Magistrado ResponsávelVERA SOTTOMAYOR
Data da Resolução20 de Outubro de 2016
EmissorTribunal da Relação de Guimarães

Acordam na Secção Social do Tribunal da Relação de Guimarães I – RELATÓRIO B., residente na Rua …, com o patrocínio do Ministério Público, intentou ação especial emergente de acidente de trabalho contra C. Seguros, com sede na Rua …; HERANÇA ABERTA POR ÓBITO DE D., representada pelo cabeça de casal E., pedindo a condenação da 1ª Ré a pagar-lhe: a) O capital de remição de pensão anual e vitalícia no valor de €294,00 (devida em razão da fixada desvalorização/IPP); b) A quantia de €74,75, a título de indemnização por ITs; c) A importância de €40,00, correspondente às despesas de transporte e estada efectuadas, até à data, pela Autora e directamente ocasionadas por este processo; Pedindo a condenação da 2ª Ré/entidade empregadora a pagar-lhe: a) O capital de remição de pensão anual e vitalícia no valor de €147,00 (devida em razão da fixada desvalorização/IPP); b) A quantia de €1.154,52, a título de indemnização por ITA; c) A quantia de €91,29, a título de indemnização por ITP; E sejam ambas as Rés condenadas nos correspectivos juros moratórios, incidentes sobre as aqui reclamadas prestações.

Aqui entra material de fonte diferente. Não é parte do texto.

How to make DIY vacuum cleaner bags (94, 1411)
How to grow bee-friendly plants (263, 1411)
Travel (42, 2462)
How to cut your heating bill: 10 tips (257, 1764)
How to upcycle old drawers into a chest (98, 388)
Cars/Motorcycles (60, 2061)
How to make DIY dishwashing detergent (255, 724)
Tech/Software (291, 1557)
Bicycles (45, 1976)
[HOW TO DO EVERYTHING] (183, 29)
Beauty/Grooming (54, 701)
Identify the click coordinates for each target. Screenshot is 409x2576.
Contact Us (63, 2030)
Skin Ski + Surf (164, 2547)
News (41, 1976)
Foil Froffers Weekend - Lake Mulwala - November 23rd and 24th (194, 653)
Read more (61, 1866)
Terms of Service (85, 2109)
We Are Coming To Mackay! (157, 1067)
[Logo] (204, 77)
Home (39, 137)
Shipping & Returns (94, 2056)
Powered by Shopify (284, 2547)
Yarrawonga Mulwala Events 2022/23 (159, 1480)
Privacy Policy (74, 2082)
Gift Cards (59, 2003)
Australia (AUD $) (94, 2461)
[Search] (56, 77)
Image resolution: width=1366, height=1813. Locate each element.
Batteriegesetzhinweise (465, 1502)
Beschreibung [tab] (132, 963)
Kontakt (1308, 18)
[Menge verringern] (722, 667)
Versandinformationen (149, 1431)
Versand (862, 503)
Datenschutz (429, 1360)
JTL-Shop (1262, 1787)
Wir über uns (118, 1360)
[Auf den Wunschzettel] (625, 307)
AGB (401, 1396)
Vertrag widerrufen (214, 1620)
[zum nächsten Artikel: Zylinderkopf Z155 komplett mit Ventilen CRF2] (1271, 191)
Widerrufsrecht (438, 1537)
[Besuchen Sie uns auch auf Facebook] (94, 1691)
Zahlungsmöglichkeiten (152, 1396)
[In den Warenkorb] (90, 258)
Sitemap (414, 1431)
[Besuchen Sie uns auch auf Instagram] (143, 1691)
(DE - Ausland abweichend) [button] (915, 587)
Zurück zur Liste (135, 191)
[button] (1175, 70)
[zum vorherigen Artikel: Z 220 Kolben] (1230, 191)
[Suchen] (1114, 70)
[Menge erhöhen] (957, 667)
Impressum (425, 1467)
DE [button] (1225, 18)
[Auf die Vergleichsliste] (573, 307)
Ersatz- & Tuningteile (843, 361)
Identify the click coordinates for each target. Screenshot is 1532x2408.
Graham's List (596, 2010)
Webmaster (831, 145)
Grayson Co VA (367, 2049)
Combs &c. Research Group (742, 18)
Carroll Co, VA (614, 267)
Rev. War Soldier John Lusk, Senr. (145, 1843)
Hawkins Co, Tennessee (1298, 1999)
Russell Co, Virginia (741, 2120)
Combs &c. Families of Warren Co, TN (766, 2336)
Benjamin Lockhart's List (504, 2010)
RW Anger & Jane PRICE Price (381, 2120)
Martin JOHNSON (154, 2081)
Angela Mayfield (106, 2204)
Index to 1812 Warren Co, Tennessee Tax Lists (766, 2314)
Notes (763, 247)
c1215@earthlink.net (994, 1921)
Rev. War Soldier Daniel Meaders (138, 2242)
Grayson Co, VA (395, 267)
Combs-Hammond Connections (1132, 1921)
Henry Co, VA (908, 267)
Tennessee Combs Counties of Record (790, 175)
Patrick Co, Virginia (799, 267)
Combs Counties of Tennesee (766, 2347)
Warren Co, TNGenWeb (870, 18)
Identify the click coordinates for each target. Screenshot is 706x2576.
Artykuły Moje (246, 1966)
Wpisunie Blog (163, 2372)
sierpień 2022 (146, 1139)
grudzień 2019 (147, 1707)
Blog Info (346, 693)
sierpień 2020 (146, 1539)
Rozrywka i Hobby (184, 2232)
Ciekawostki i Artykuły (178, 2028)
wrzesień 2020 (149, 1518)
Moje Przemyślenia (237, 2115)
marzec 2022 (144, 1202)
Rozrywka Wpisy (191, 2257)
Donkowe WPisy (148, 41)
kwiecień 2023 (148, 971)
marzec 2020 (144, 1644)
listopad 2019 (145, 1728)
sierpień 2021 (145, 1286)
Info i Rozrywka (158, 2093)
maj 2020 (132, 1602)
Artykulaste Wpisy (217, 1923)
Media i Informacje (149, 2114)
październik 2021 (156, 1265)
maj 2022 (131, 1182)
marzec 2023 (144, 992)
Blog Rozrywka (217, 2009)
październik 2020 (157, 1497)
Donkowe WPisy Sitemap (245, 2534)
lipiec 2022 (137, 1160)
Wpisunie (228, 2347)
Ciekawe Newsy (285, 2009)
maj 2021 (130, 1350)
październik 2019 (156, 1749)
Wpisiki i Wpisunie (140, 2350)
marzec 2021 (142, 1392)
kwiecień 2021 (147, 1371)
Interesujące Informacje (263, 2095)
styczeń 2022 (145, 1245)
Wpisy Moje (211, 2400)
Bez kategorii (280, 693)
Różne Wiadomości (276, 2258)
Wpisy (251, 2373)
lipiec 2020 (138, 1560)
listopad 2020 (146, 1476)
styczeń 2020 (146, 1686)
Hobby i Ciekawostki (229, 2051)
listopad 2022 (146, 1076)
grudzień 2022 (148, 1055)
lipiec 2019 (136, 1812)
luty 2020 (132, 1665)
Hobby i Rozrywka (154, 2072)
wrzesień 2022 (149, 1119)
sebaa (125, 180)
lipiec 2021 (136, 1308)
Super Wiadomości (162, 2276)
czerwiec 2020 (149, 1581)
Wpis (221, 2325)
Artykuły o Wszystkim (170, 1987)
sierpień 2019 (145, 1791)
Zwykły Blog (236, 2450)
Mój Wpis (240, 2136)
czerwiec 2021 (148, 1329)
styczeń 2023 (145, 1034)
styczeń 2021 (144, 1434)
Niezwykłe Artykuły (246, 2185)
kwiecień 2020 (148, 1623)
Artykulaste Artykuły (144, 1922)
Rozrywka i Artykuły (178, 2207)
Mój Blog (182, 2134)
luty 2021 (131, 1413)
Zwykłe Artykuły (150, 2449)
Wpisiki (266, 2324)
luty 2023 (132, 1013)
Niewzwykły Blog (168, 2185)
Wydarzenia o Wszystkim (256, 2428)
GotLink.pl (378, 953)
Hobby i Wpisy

Para o efeito alegou no essencial que no dia 21/12/2013, pelas 16.00 horas, quando se encontrava a desempenhar a sua actividade de trabalhadora rural/agrícola numa propriedade da 2ª Ré, sita em …, sob a direcção e fiscalização do seu empregador e se aprestava para mudar toldos de azeitona, escorregou caiu sofrendo lesões, resultando-lhe incapacidades temporárias e ficando afectada de IPP. Na altura auferia a retribuição diária de €25,00, a que correspondia a uma retribuição anual de €10.500,00. A 2ª Ré tinha transferido a sua responsabilidade infortunística decorrente de acidente de trabalho para a Ré Seguradora com base numa retribuição diária de €27,50, mas limitada ao valor de €7.000,00. A Ré Seguradora liquidou à Autora as indemnizações referentes aos períodos de incapacidades temporárias, razão pela qual a Autora reclama as diferenças entre o que pagou e o que deveria ter paga. A 2ª Ré será a responsável pelo pagamento das prestações correspondentes à parcela da retribuição não transferida para a Ré Seguradora uma vez que aceita o valor anual auferido pela sinistrada se cifrava em €10.500,00.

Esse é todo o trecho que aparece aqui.